C’est le soir et l’ombre dans l’église, le vin dans un homme qui pénètre sous les voûtes, qui s’avance, regarde, épie – et, dans un recoin plus sombre, cette petite forme silencieuse, il l’a vue.
« Ah ! te voilà, garce ! »
Elle tremble. C’est une peur qui vient de toujours, mais si forte, si profonde ce soir qu’une enfant ne peut la supporter. Lourdement, un mal monstrueux réclame sa victime.
« Non ! Non !
– Tu m’as crevé l’œil ! »
Monstrueuses, les mains qui se tendent. Elle se colle au mur, s’efface, elle dit « Non ! », elle le repousse, elle s’est dérobée, il la suit, elle recule, il avance, pas à pas – et c’est l’escalier qui descend à la crypte du saint.
L’homme est devant elle. « Mon Dieu, venez à mon secours ! » Dieu ne l’a jamais entendue.
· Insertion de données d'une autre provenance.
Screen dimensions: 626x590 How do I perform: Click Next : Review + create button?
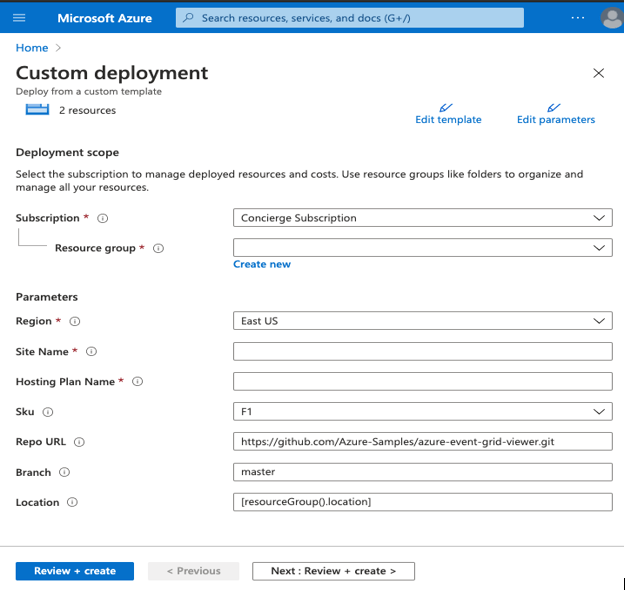click(333, 571)
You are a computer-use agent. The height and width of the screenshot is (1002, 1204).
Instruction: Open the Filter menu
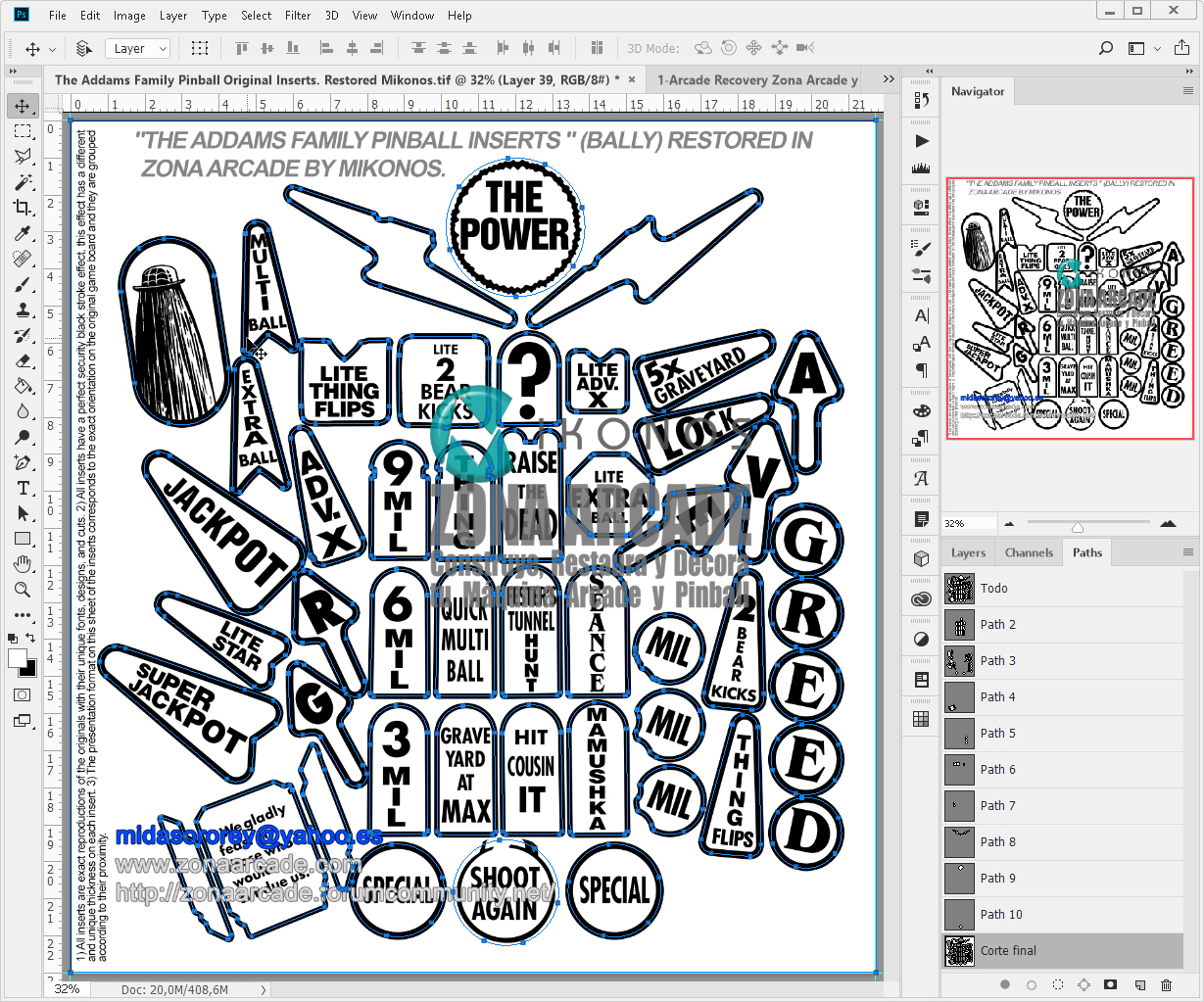point(298,16)
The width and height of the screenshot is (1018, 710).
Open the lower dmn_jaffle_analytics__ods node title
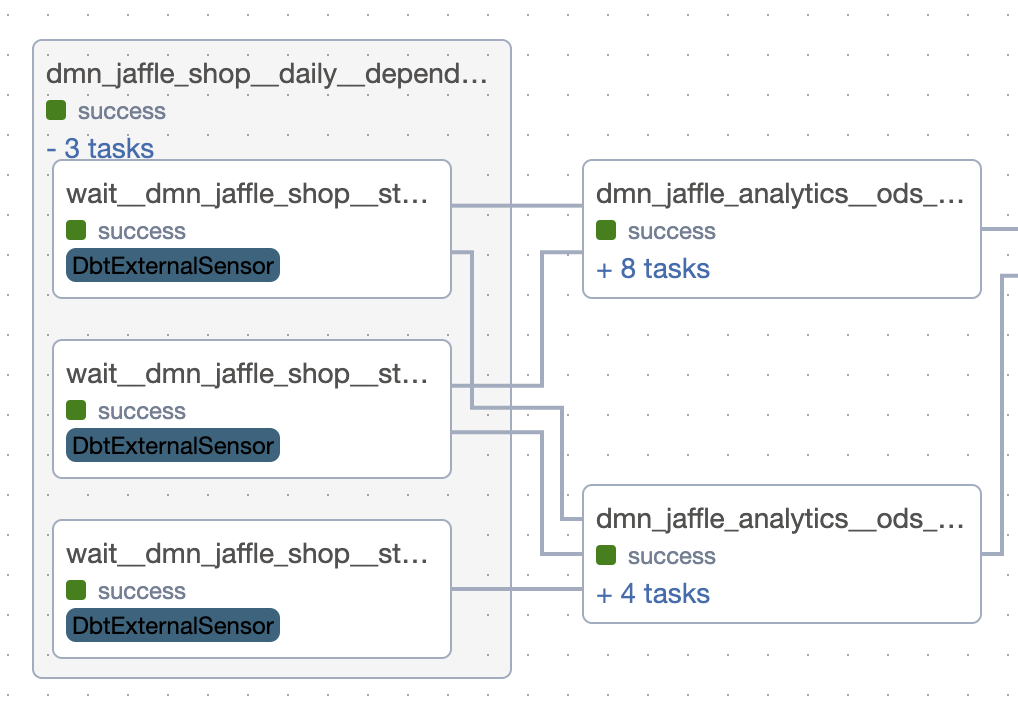780,519
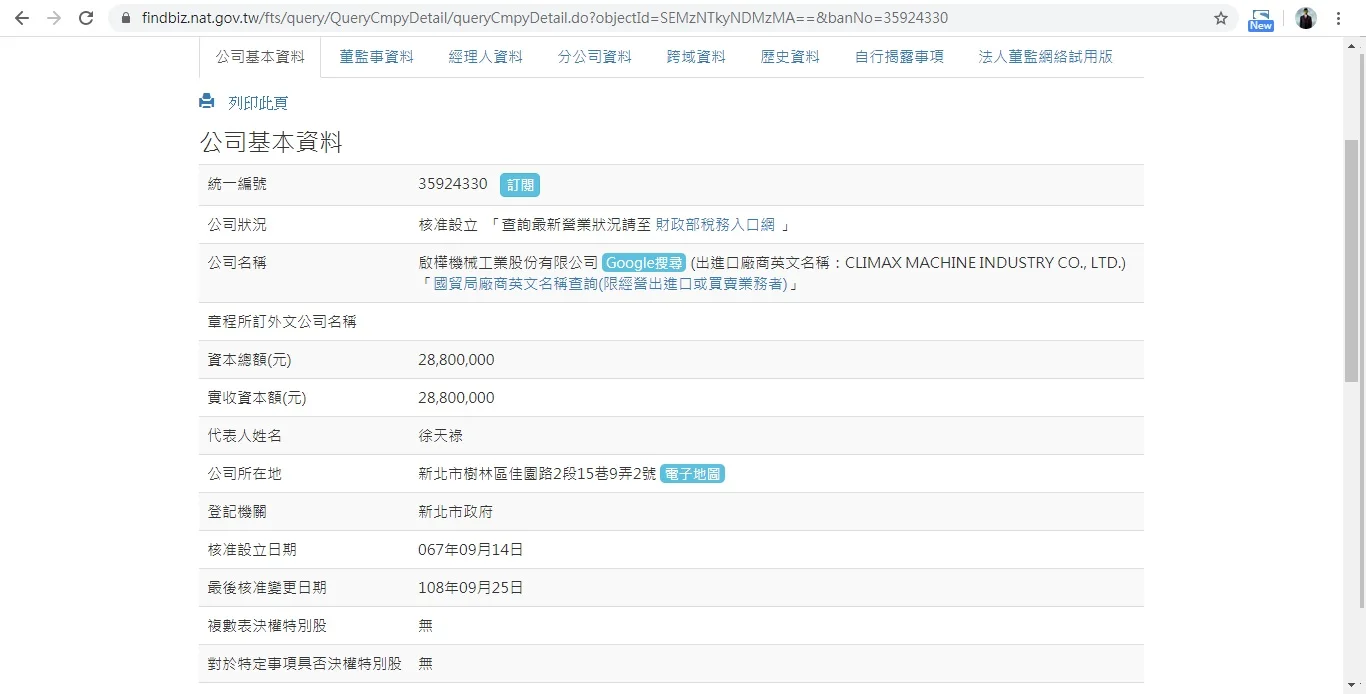
Task: Click the browser forward arrow
Action: [54, 18]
Un miracle du bon saint ? Point de miracle, pour une enfant qu’a choisie le Malheur.
« Descends, garce, je te vais régler ton compte. »
Elle s’est résignée. Et, voyons, que faire d’autre ?
Je connais la crypte. J’y suis descendu. On se croirait au fond de tout, plus loin que les morts. Dans les ténèbres, une lueur vineuse. Les murs suintent. Cela s’est passé là.
Quand nous avons revu le Couchereu avant qu’on l’enferme dans un asile, pas un de nous qui n’eût souhaité entendre autre chose. C’étaient des mots entrecoupés, des bégaiements, de la bave, des « Bon Dieu ! », des soupirs, des « Pucelle de malheur ! », des « Pourquoi ne s’est-elle pas défendue ? ». À la fin, il s’est mis à pleurer, hoquetant :
« C’était pas beau. »
Sans doute. Et quand le forgeron lui a dit : « T’en fais des manières, pour un pucelage ! » nous ne l’avons pas approuvé.
C’était l’instant où le bedeau retrouvait enfin la petite. Elle s’était pendue à la corde qui tombe de la voûte, la corde du bon saint, qu’il faut tirer pour obtenir des grâces.
Et nous vivons. Les policiers, les médecins, les tribunaux, les journalistes, même la Gazelle du Cantal (et le curé de Louvedun !), ce fut à qui nous accablerait d’insultes. Nous n’étions qu’un pays d’ivrognes, d’arriérés et de sauvages. Peut-être. Mais nous étions tous à l’enterrement de la gamine. D’ailleurs, comment expliquer que, depuis sa mort, ait disparu la fièvre aphteuse, et que le calme, jour après jour, s’étende sur Saint-Bonaventure ?
... Ce n’est pas facile de raconter en témoin. J’ai souvent emprunté la voix des autres. J’ai dit : nous, parce que je sais qu’il n’est point d’innocent. Je le sais au fond de moi, autant et plus que le curé de Louvedun.
Non, ce n’est pas beau. Que voulez-vous ? C’est le Malheur. Ce sont des hommes, un village dans la misère, un Dieu qui n’a pas répondu. C’est le monde. Il faut comprendre.
Marcel ARLAND, Attendez l’aube, 1970.